В один из таких вечеров Наун снова пришел, чтобы забыться, и по привычке занял самое дальнее место возле покрытого соломой забора. Он сознательно избегал людей и любопытных глаз, желая просто погрузиться в свое горе. Но не успел он налить себе вина, как над его головой прозвучал звонкий девичий голос:
– Эй, господин! Кто ж вам разрешил занимать чужое место?
Наун поднял голову и обомлел: рядом с ним стояла молодая высокая девушка в мужской одежде. На миг ему почудилось, что это была Кымлан, и сердце едва не вылетело из грудной клетки. От потрясения и неожиданности он вскочил на ноги и схватил незнакомку за плечи, жадно выискивая в ее лице любимые черты. Но посмотрев в чужие глаза, он понял, что это вовсе не Кымлан. Вспыхнувшая надежда упала под ноги, как ледяной осколок, и разлетелась на куски.
– Вы что себе позволяете?! – Девушка сердито оттолкнула его ладони, гневно сверкая глазами.

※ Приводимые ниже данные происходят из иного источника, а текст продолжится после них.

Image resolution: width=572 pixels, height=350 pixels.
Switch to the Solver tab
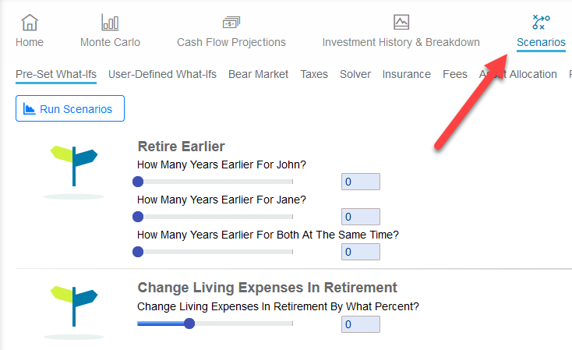[355, 74]
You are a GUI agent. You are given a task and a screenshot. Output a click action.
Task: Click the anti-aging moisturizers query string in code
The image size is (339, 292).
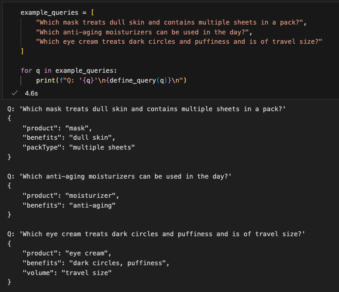[x=145, y=32]
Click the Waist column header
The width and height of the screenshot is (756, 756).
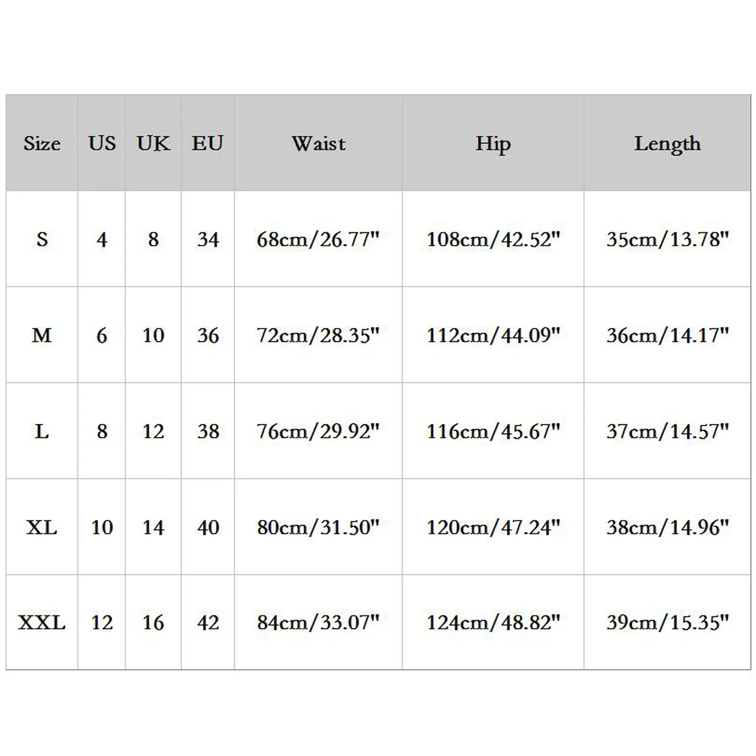(318, 143)

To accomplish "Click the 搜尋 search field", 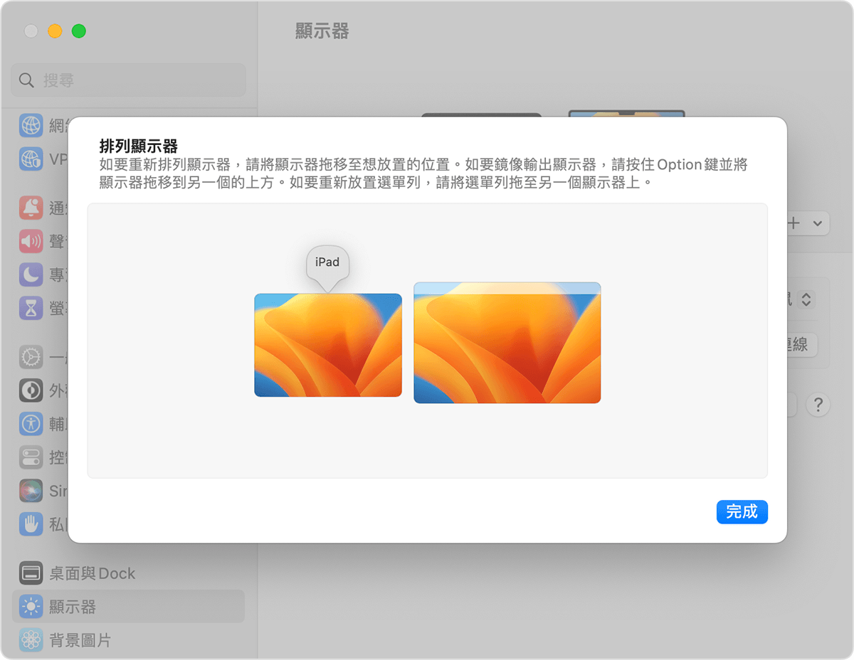I will pyautogui.click(x=128, y=80).
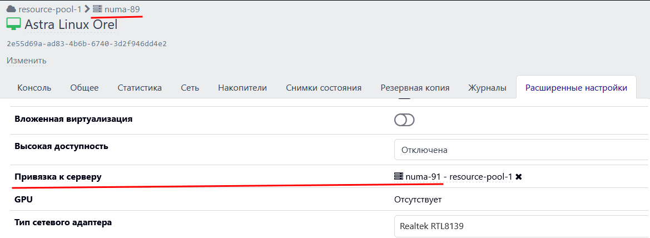Click the cloud icon before resource-pool-1

pos(11,9)
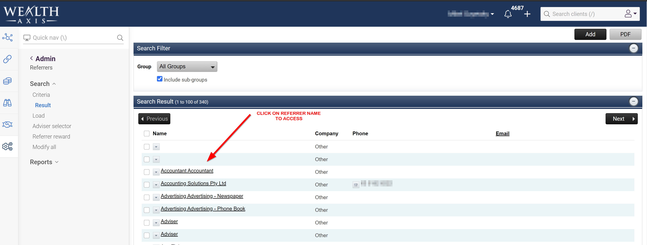Open row dropdown for Accounting Solutions Pty Ltd

(156, 185)
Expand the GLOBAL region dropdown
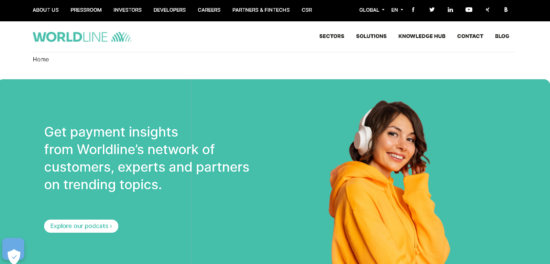The height and width of the screenshot is (264, 550). (372, 10)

«Нет, конечно, это не она…»
Наун обреченно уронил руки и плюхнулся обратно на деревянную скамью. Внешность незнакомки была более миловидной и женственной, чем у Кымлан: большие ясные глаза, маленькое личико, полные сочные губы. Да и взгляд совершенно другой – властный и гордый. Истинная аристократка. Его догадки подтвердили два вооруженных воина, тут же закрывшие собой хозяйку.
– Спасибо, очень вовремя, – ядовито бросила она телохранителям. – Господин, – вновь обратилась она к Науну и даже постучала костяшками по деревянному столу, – я пришла сюда первая. Пока разговаривала с хозяйкой, вы заняли мое место. Прошу вас уйти.